3. Die Bestimmungen, mit denen der Mißbrauch von spaltbarem Material zu anderen als denjenigen Zwecken verhindert werden soll, für die es nach den Angaben der Verwender bestimmt ist, sind für die Erfuellung der in den Artikeln 1 und 2 EAG-Vertrag im einzelnen aufgeführten Aufgaben der Euratom von grundlegender Bedeutung. In diesem Zusammenhang ist die Einhaltung der zu diesem Zweck erlassenen Vorschriften, die von der Kommission überwacht wird, unabdingbar. Somit stellt jede Verletzung dieser Vorschriften durch ein Nuklearunternehmen einen schweren Verstoß dar, der eine schwerwiegende Sanktion rechtfertigt. In diesem Zusammenhang kann die Anordnung der Verwaltung durch Dritte verfügt werden, die sich in bestimmten Fällen als erforderlich erweist, um die Wiederholung ähnlicher Verstösse zu verhindern, denn nur im Rahmen dieser Maßnahme können dem Unternehmen genaue Anweisungen erteilt und diese gegebenenfalls gegen den Willen der Unternehmensleitung durchgesetzt werden.


URTEIL DES GERICHTSHOFES (SECHSTE KAMMER) VOM 21. JANUAR 1993. - ADVANCED NUCLEAR FUELS GMBH GEGEN KOMMISSION DER EUROPAEISCHEN GEMEINSCHAFTEN. - NICHTIGKEITSKLAGE - ENTSCHEIDUNG DER KOMMISSION UEBER EIN VERFAHREN NACH ARTIKEL 83 EAG-VERTRAG. - RECHTSSACHE C-308/90.

Entscheidungsgründe:

1 Die Advanced Nuclear Füls GmbH (nachstehend: Klägerin, in Zitaten auch: ANF Lingen) mit Sitz in Lingen (Bundesrepublik Deutschland) hat mit Klageschrift, die am 6. Oktober 1990 bei der Kanzlei des Gerichtshofes eingegangen ist, gemäß Artikel 146 EAG-Vertrag Klage erhoben auf Nichtigerklärung der Entscheidung 90/413/Euratom der Kommission vom 1. August 1990 über ein Verfahren nach Artikel 83 Euratom-Vertrag (ABl. L 209, S. 27) und der Entscheidung 90/465/Euratom der Kommission vom 20. August 1990 über die Bestellung der Personengruppe, die mit der Durchführung der Entscheidung 90/413 beauftragt ist (ABl. L 241, S. 14).

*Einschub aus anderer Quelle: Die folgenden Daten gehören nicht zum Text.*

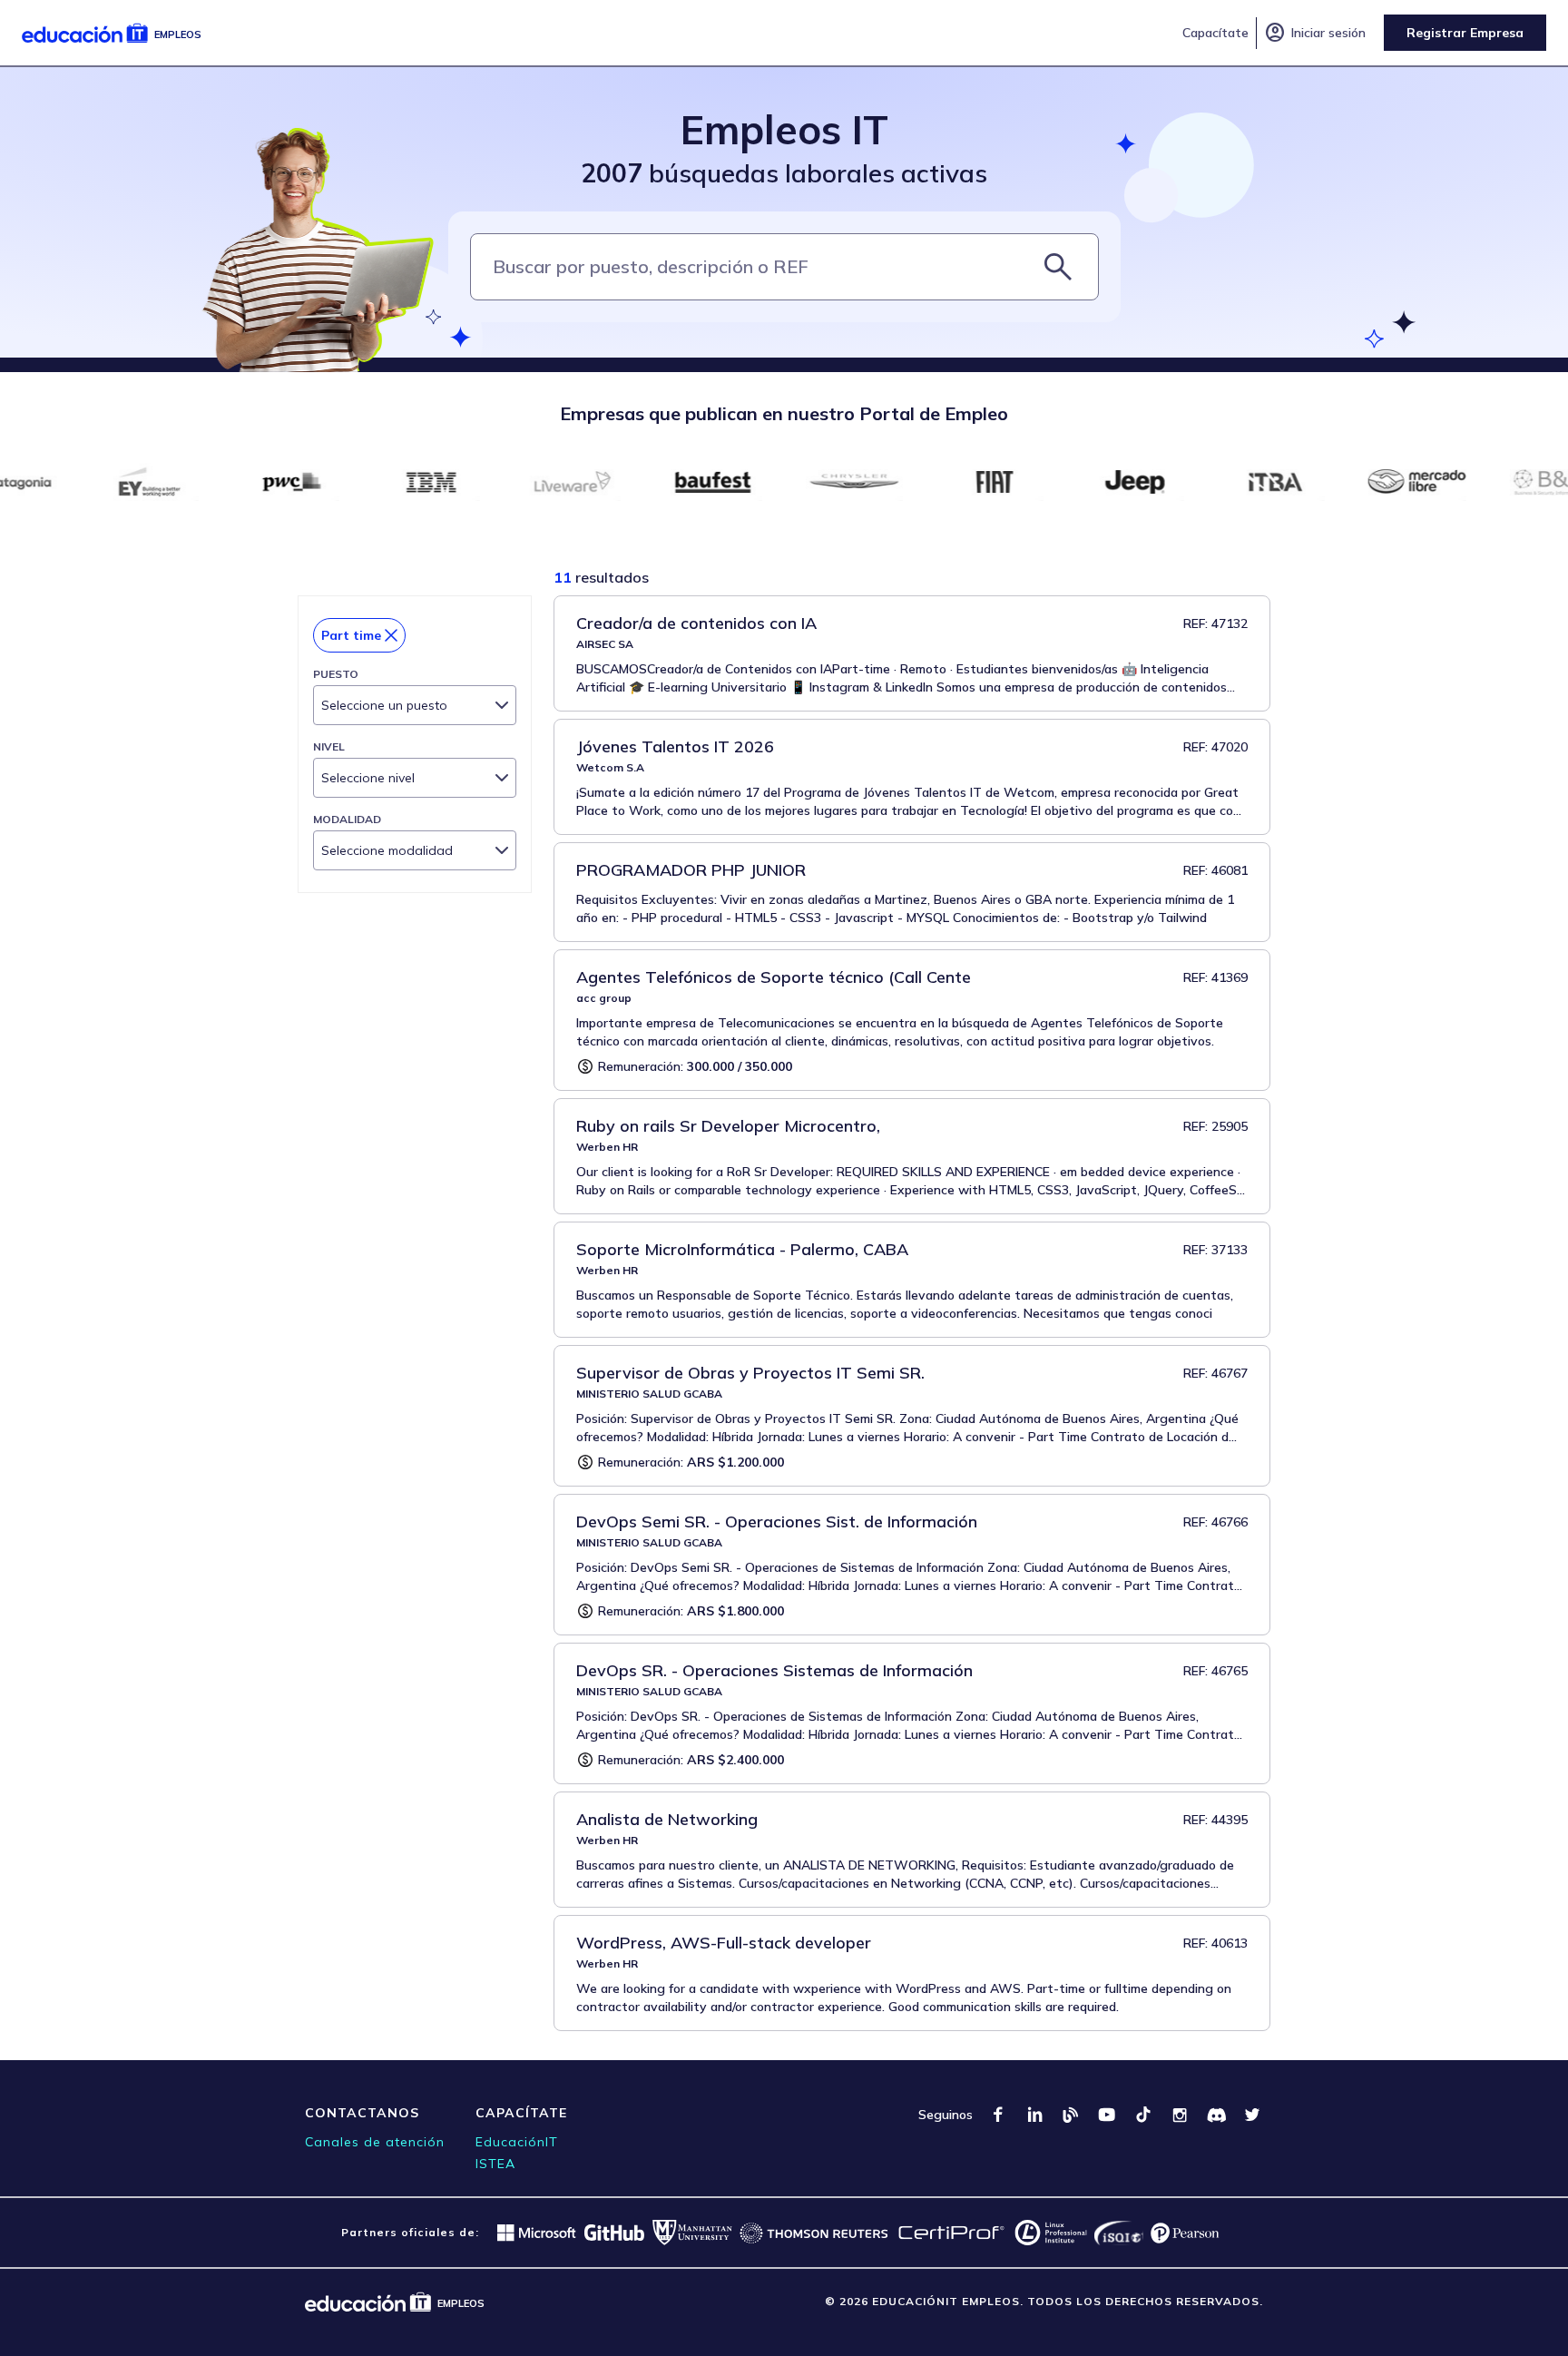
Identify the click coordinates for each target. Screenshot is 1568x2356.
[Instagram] (1180, 2114)
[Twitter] (1252, 2114)
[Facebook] (998, 2114)
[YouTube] (1107, 2114)
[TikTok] (1143, 2114)
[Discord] (1216, 2114)
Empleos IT (784, 129)
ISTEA (495, 2163)
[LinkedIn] (1034, 2114)
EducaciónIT (516, 2142)
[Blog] (1071, 2114)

2 Mit der Entscheidung 90/413 ordnete die Kommission an, daß die Verwaltung der Klägerin für die Dauer von vier Monaten ° ausschließlich, was die im zweiten Titel Kapitel VII des EAG-Vertrags genannten Gesichtspunkte betrifft ° einer amtlich bestellten Personengruppe übertragen wird. Mit der Entscheidung 90/465 bestellte sie die Personengruppe, die die genannte Verwaltungsaufgabe in der Zeit vom 21. August 1990 bis zum 21. Dezember 1990 wahrnehmen sollte.

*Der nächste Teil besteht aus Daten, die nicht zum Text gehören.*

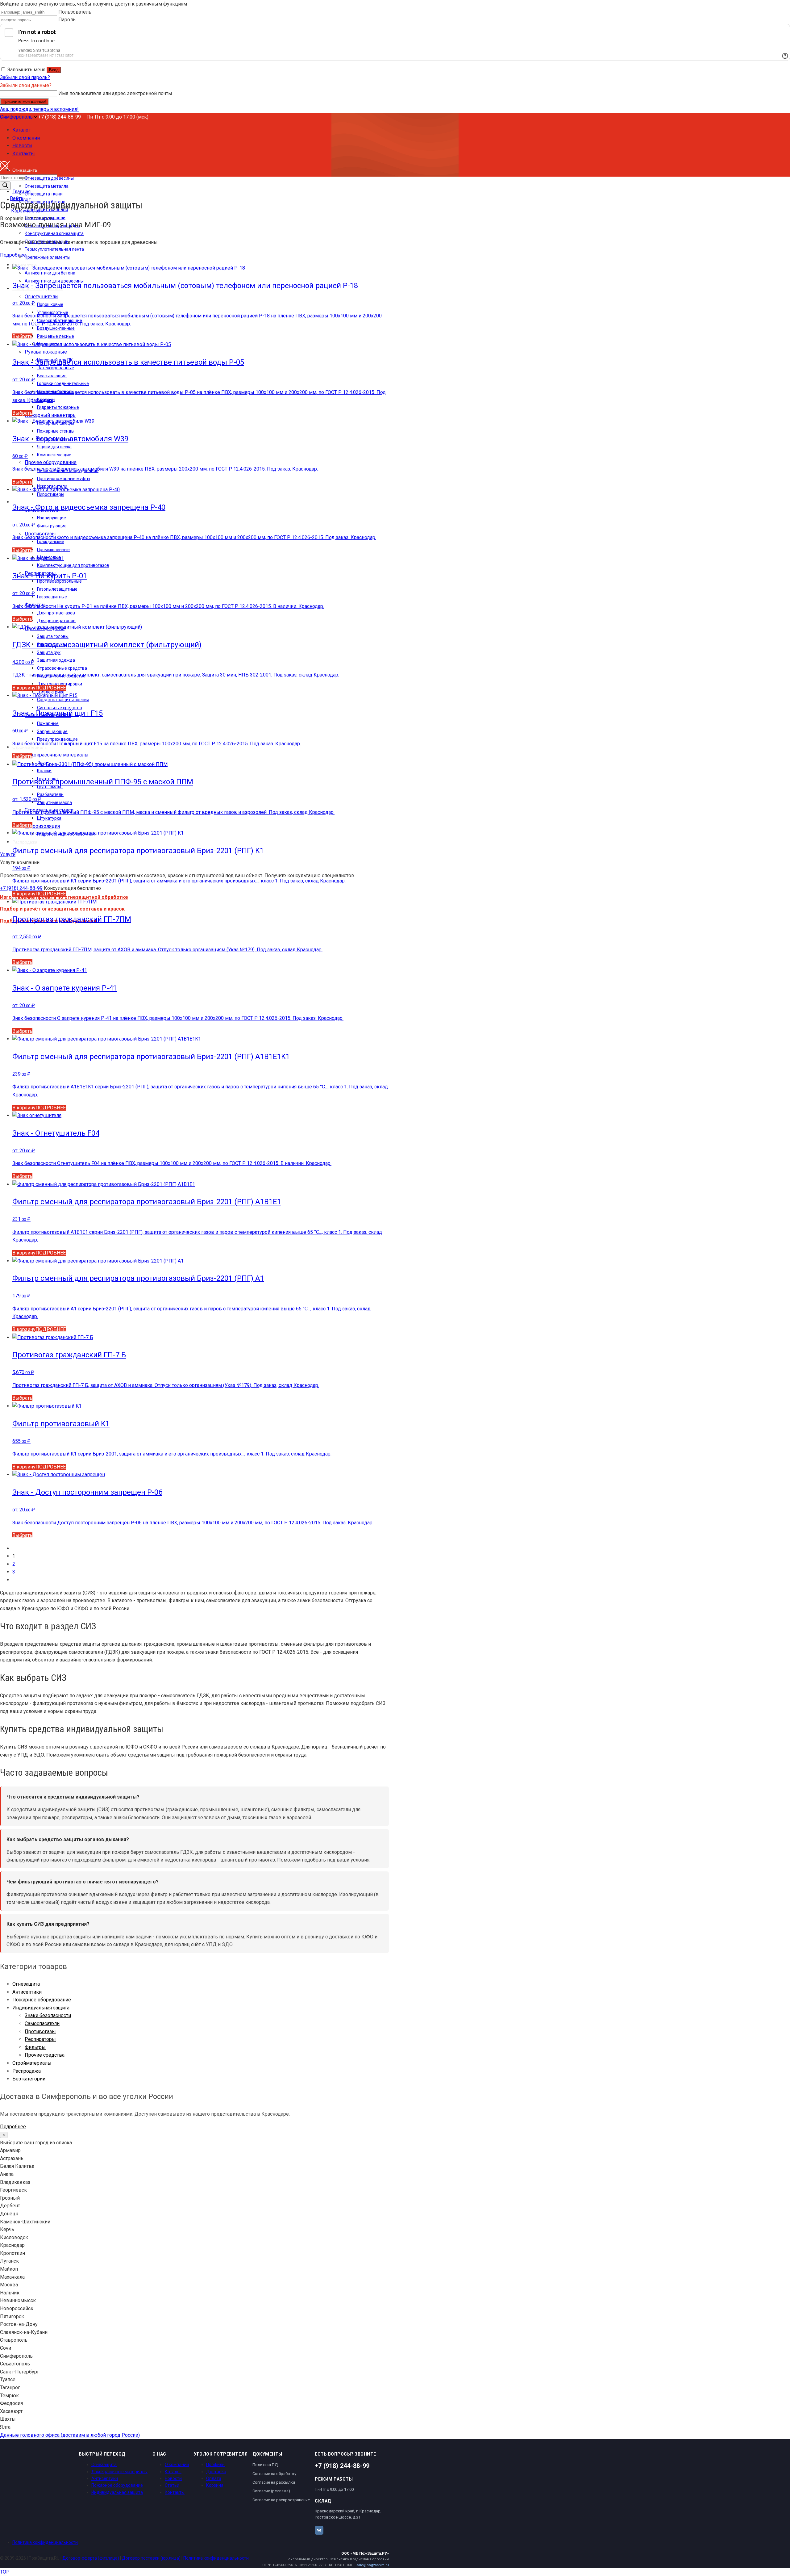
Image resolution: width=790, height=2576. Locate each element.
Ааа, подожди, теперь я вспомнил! (39, 109)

3 Der Gerichtshof hat mit Beschluß vom 7. Dezember 1990 auf Antrag der Kommission die sofortige Vollstreckung der Entscheidungen 90/413 und 90/465 angeordnet und dabei die Kostenentscheidung vorbehalten. Weiter hat der Gerichtshof mit Beschluß vom 20. März 1991 a) den Antrag der Klägerin zurückgewiesen, der auf Übermittlung des Bewertungsberichts an sie gerichtet war, den die mit der Verwaltung der Klägerin beauftragten Personen erstellt und nach Abschluß ihrer Tätigkeit der Kommission übermittelt hatten, b) die Entscheidung über den Antrag der Klägerin auf Übermittlung dieses Berichts an den Gerichtshof dem Hauptsacheverfahren vorbehalten und c) die Entscheidung über die mit diesen Anträgen auf Übermittlung verbundenen Kosten vorbehalten.

4 Der Antrag der Klägerin unter b ist inzwischen gegenstandslos geworden, da die deutschen Atomaufsichtsbehörden der Klägerin im April 1991 eine Kopie des Berichts übermittelt haben. Die Klägerin hat diese Kopie ihrer Erwiderung als Anlage beigefügt.

5 Die Kommission erließ die Entscheidungen 90/413 und 90/465, nachdem die Klägerin ihr am 16. Mai 1990 mitgeteilt hatte, daß sie im Mai 1990 Kernmaterial aus der Bundesrepublik Deutschland an ihre Muttergesellschaft Advanced Nuclear Füls, Richland, Vereinigte Staaten von Amerika (nachstehend: Firma ANF Richland) ausgeführt habe, ohne daß diese Ausfuhr im voraus gemeldet und ohne daß diese Veräusserung von Kernmaterial in den Buchungs- und Betriebsprotokollen des Unternehmens verzeichnet worden sei.

6 Zu dieser Ausfuhr konnte es aufgrund eines Zusammentreffens unstreitiger Umstände kommen, die in den Begründungserwägungen der Entscheidung 90/413 wie folgt beschrieben werden:

"Am 8. Mai 1990 wurde eine Palette mit zwei Behältern, von denen jeder zwei Kästen enthielt, vom Lager zur Materialzufuhrschleuse des Werks transportiert, wo ihr ein Kasten mit auf 3,30 % angereicherten Urantabletten entnommen werden sollte.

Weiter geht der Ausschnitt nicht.